5. Is there a list of all of mothur's commands?
	Yes! You can find it here, http://www.mothur.org/wiki/Category:Commands.

6. Why does the cutoff change when I cluster with average neighbor?
	This is a product of using the average neighbor algorithm with a sparse distance matrix. When you run cluster, the algorithm looks for pairs of sequences to merge in the rows and columns that are getting merged together.
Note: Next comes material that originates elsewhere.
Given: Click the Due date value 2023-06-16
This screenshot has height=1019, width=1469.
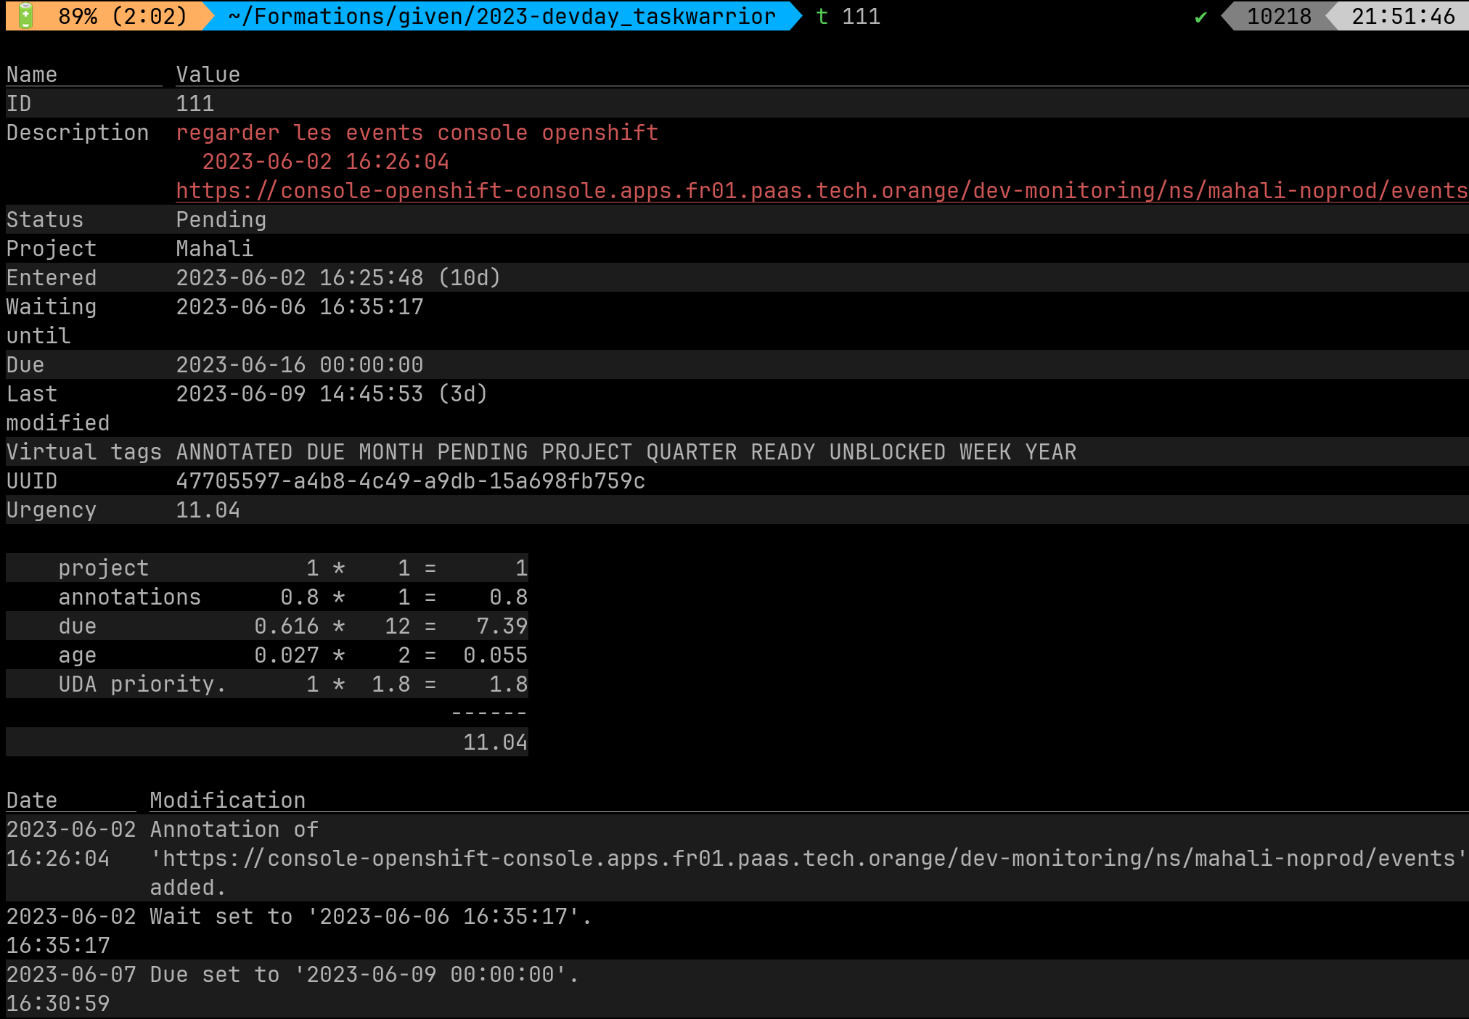Looking at the screenshot, I should [299, 365].
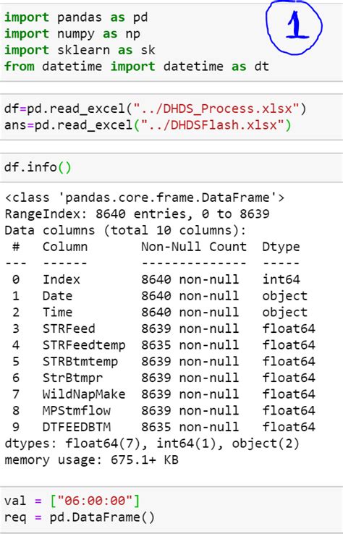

Let's say you set the cutoff to 0.05. If one cell has a distance of 0.03 and the cell it is getting merged with has a distance above 0.05 then the cutoff is reset to 0.03, because it's not possible to merge at a higher level and keep all the data. All of the sequences are still there from multiple phyla. Incidentally, although we always see this, it is a bigger problem for people that include sequences that do not fully overlap.


Common Issues: 

1. Mothur can't find my input files. What wrong?
	By default, mothur will then look for the input files in the directory where mothur's executable is located. Mothur will also search the input, output and temporary default locations. You can set these locations using the set.dir command: set.dir(input=/users/myuser/desktop/mothurdata). Alternatively you can provide complete file names, or move the input files to mothur's executable location.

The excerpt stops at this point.